The East Coast Group Representation Constituency is a five-member Group Representation Constituency in the eastern area of Singapore. The areas of the Group Representation Constituency consists of locations such as East Coast Park, Bedok, Changi, Simei, Siglap, Tampines, Pasir Ris, Chai Chee, Changi Airport. The GRC also covers a large portion of Singapore's eastern territorial waters. The five divisions: Bedok, Siglap, Fengshan, Changi-Simei and Kampong Chai Chee. The current MPs are from the People's Action Party (PAP) Heng Swee Keat, Maliki Osman, Tan Kiat How, Cheryl Chan and Jessica Tan.

History

East Coast GRC was formed in 1997 as a six-member Group Representation Constituency.
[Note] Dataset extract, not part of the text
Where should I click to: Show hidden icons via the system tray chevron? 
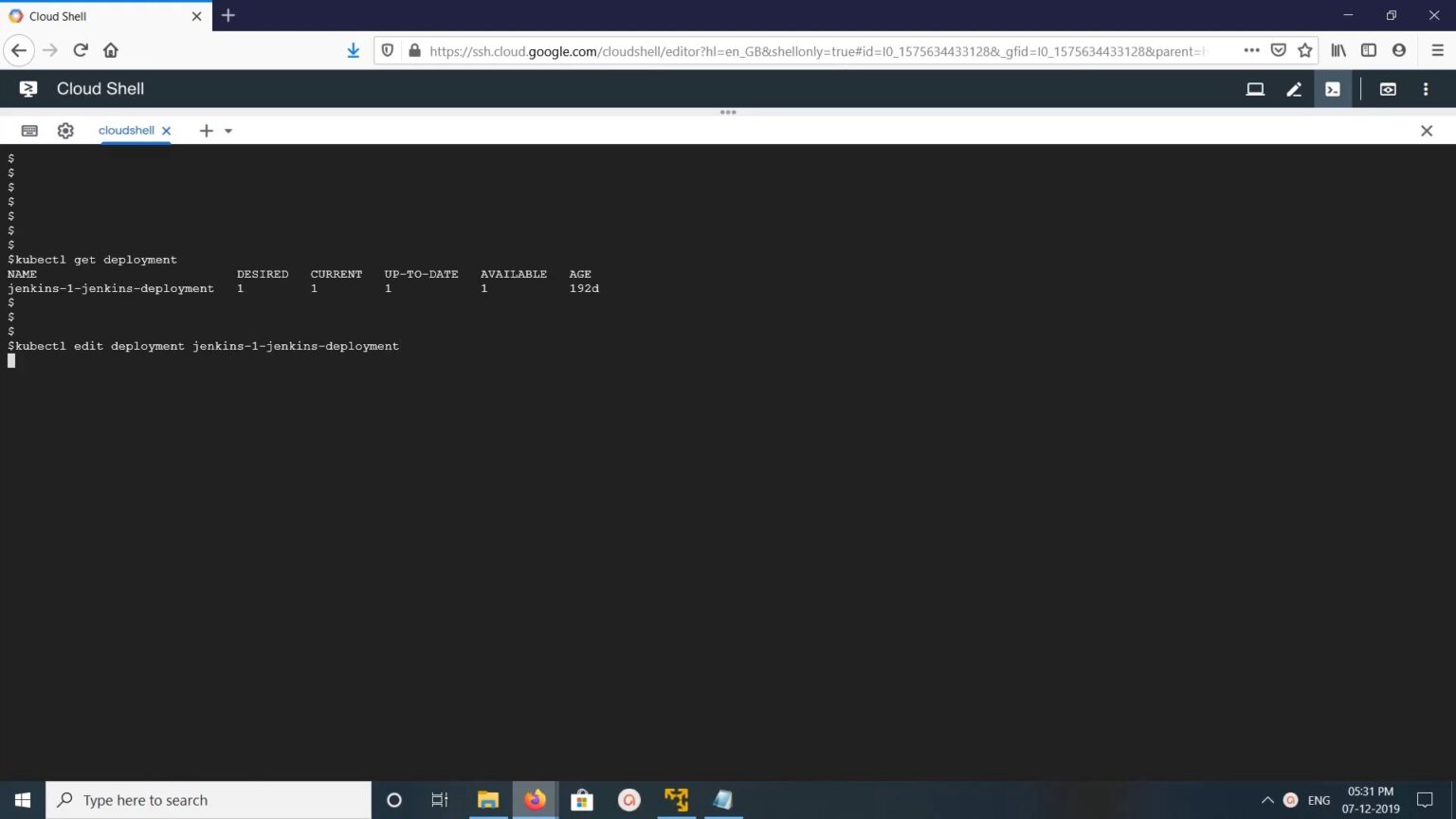(x=1267, y=799)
East Coast GRC was formed with a merger of Bedok Group Representation Constituency and Eunos Group Representation Constituency. It was downsized from six members to five members following the redrawing of divisions into the Marine Parade GRC in 2006. 

Joo Chiat Single Member Constituency was formerly part of the GRC until 2001, and subsumed into Marine Parade GRC as of the 2015 elections. A large portion of the Kaki Bukit division and 60% of Kampong Chai Chee was transferred from East Coast GRC to Marine Parade GRC and saw the removal of Chew Heng Ching, Tan Soo Khoon and Lee Yock Suan due to the advanced age in 2006, followed by S Jayakumar and Abdullah Tarmugi in 2011. 

The offshore island of Coney Island was transferred to Pasir Ris–Punggol GRC in 2015, while Fengshan SMC was carved out and East Coast GRC was left with four members. East Coast GRC was increased in size to five after Fengshan SMC has been absorbed back into East Coast GRC for the 2020 general election.

The People's Action Party (PAP) won in a walkover in the 1997 and 2001 general elections. It saw its first contest in the 2006 general election from the Workers' Party. This GRC is a perennial battleground between the two parties. In 2011 and 2015, the People's Action Party received numerous close fights with the Worker's Party and won both times, though the results allowed Worker's Party candidates to enter parliament as Non-Constituency MPs both times.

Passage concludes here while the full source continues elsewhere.